Peter J. Diamessis | School of Civil and Environmental Engineering, Cornell University
Self-sustained instability, transition and turbulence in the separating boundary layer under an internal solitary wave of depression
Internal solitary waves (ISWs) are highly nonlinear and dispersive waves which are frequently observed in the stratified ocean and lakes. The turbulence and particulate resuspension generated through interaction of ISWs with the ocean/lake bed carries important implications for larger-scale energetics, ecosystem equilibrium, water quality, acoustics and optics. This presentation will examine the development of the separated bottom boundary layer (BBL) in the footprint of a large-amplitude ISW of depression at laboratory scale generated by high-accuracy/resolution implicit Large Eddy Simulation. In particular, the talk will focus on a single relatively idealized case of a large-amplitude ISW propagating against an oncoming barotropic current with its own BBL. Following a short literature review, significant discussion will be dedicated to the non-trivial computational cost of setting up and conducting the above simulation, within long domains and over long-integration times, on US DoD-HPC systems.
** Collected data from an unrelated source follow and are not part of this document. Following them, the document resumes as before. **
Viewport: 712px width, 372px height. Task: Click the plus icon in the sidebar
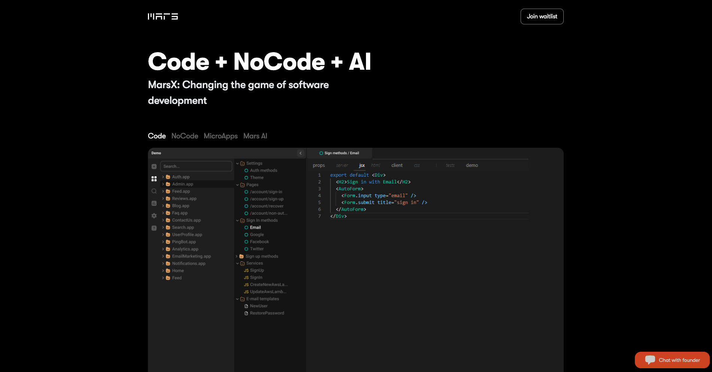coord(154,167)
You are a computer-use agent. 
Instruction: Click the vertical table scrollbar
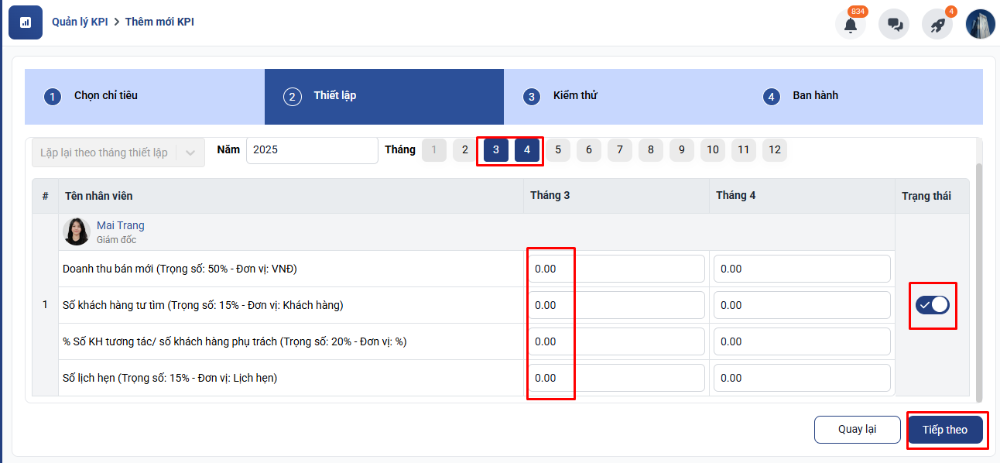tap(978, 279)
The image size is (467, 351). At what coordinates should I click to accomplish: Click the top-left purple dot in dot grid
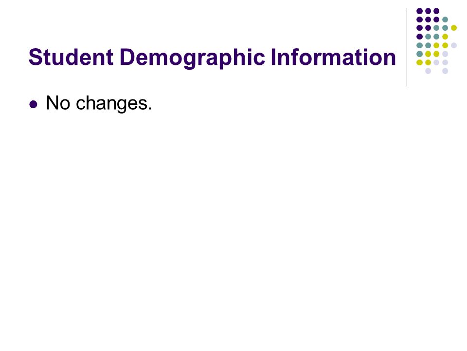click(420, 11)
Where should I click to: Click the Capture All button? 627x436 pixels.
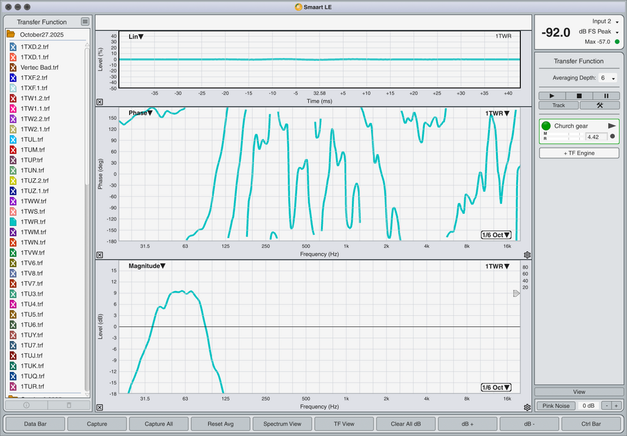159,424
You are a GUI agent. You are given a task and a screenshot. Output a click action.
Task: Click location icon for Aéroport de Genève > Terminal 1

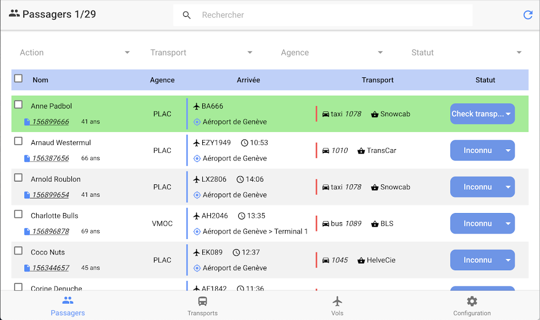[197, 231]
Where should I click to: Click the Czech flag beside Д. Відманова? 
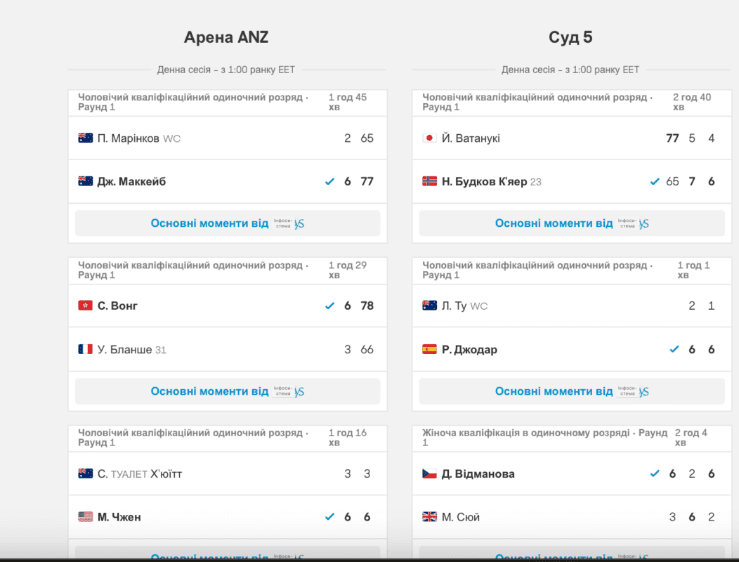point(430,473)
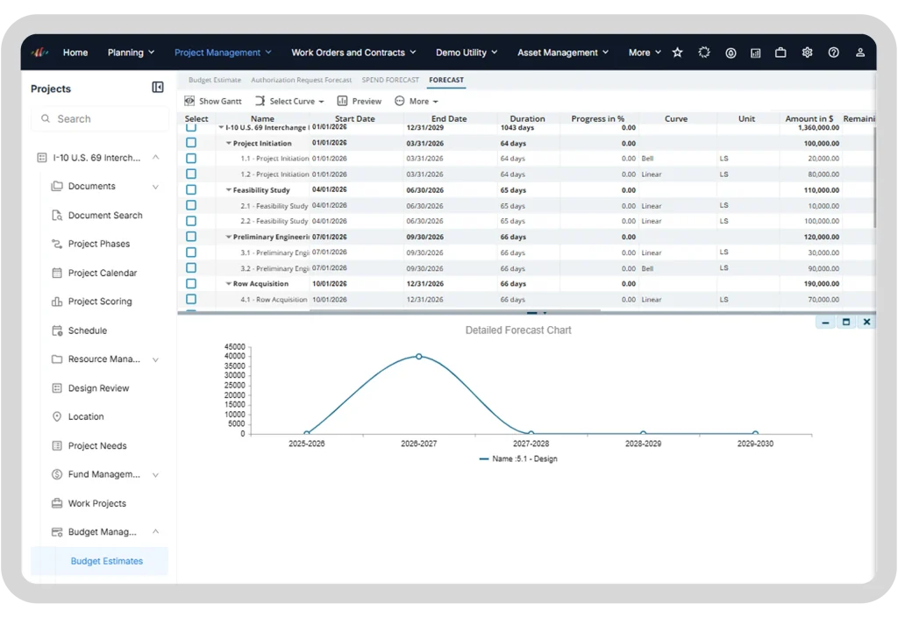Focus the Projects search field
898x618 pixels.
click(x=100, y=119)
Results will focus on documenting the full downstream evolution of the structure of the separated BBL development. Particular emphasis will be placed on the existence of a three-dimensional global instability mode, at the core of the separation bubble where typically one might assume two-dimensional dynamics. The particular instability mode is spontaneously excited and is considered responsible for the self-sustained nature of the resulting near-bed turbulent wake in the lee of the ISW. Fundamental mean BBL flow metrics will then be presented along with a short discussion of associated turbulent energetics and the potential for particulate resuspension. The talk will close with a discussion of the relevance of the existing flow configuration to both the laboratory and ocean. Possible paths towards tackling the computational costs involved in a broader exploration of relevant parameter space will finally be offered.